SELECT trip.upc, sum(trip.quantity) as total
FROM iri_usda_2019_db.project_q2_cohort demo
LEFT JOIN iri_usda.trip_all trip
ON trip.panid = demo.panid 
WHERE demo.wic_june = 1 and trip.year = '2017'
GROUP BY trip.upc
ORDER BY total desc 
LIMIT 10;
"""
# display result
pd.read_sql(query, conn)

<font color=red><h2>Checkpoint 1: Popular Goods </h2></font>

Given the code above, how can you find the upc codes corresponding to the 10 most popular goods for WIC-eligible households with sufficient purchase data? **Discuss with your group.**

In [None]:
# get entries of 10 most popular upc codes for wic-eligible households with sufficient purchasing data in 2017

## Product Descriptions

How can we find the descriptions of these most popular goods?

We will need to join the purchasing dataset with `iri_usda.pd_pos_all`, which contains the product descriptions for each `upc` provided.
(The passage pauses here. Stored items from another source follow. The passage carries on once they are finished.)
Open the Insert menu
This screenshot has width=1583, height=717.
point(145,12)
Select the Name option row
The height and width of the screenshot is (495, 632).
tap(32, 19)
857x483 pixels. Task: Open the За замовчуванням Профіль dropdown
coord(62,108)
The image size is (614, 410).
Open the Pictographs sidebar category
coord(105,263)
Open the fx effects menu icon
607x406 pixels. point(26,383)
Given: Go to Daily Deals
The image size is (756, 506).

Having the descriptions of these goods for our two cohorts will give us a better idea of what each group purchases the most, rather than just referring to the goods by their upc codes. The variable in `pd_pos_all` that contains the product descriptions corresponding to the upc codes is `upcdesc`.
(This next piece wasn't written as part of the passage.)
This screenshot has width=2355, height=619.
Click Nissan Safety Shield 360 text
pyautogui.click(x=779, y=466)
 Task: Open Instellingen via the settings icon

First, we will make sure we can join `trip_all` to `pd_pos_all` before getting the corresponding descriptions of the 100 most popular products for our two cohorts.

> Note: We created two tables, `pop_upc_wic` and `pop_upc_eligible` in the `iri_usda_2019_db` database for you that contain the 100 most popular products in 2017 for wic-participant and wic-eligible households, respectively, with sufficient purchasing data.

In [None]:
# join trip_all and pd_pos_all
query = '''
select trip.upc, product.upcdesc
from iri_usda.trip_all trip
left join iri_usda.pd_pos_all product
on product.upc = trip.upc
limit 10
'''

pd.read_sql(query, conn)

In [None]:
# explore pop_upc_wic
qry = '''
select *
from iri_usda_2019_db.pop_upc_wic
limit 10
'''

pd.read_sql(qry, conn)

In [None]:
# explore pop_upc_eligible
qry = '''
select *
from iri_usda_2019_db.pop_upc_eligible
limit 10
'''

pd.read_sql(qry, conn)

In [None]:
# find names for 100 most popular goods for wic households with sufficient purchase data in 2017
query = '''
select distinct wic.upc, wic.total, product.upcdesc
from iri_usda_2019_db.pop_upc_wic wic
left join iri_usda.pd_pos_all product
on wic.upc = product.upc
where product.upcdesc != ''
'''

pd.read_sql(query, conn)

<font color=red><h2>Checkpoint 2: Reality Check </h2></font>

Recreate the same table for non-WIC but WIC-eligible households. Do the most popular goods vary between the two groups?
Do the results make sense to you? Why or why not? **Discuss with your group.**

In [None]:
# find names for 100 most popular goods for WIC-eligible households with sufficient purchase data in 2017
query = '''
INSERT QUERY
'''

pd.read_sql(query, conn)

__Moving Forward__

Based off of the guiding questions in these notebooks, we will extend these analyses a bit further in the sample project notebooks.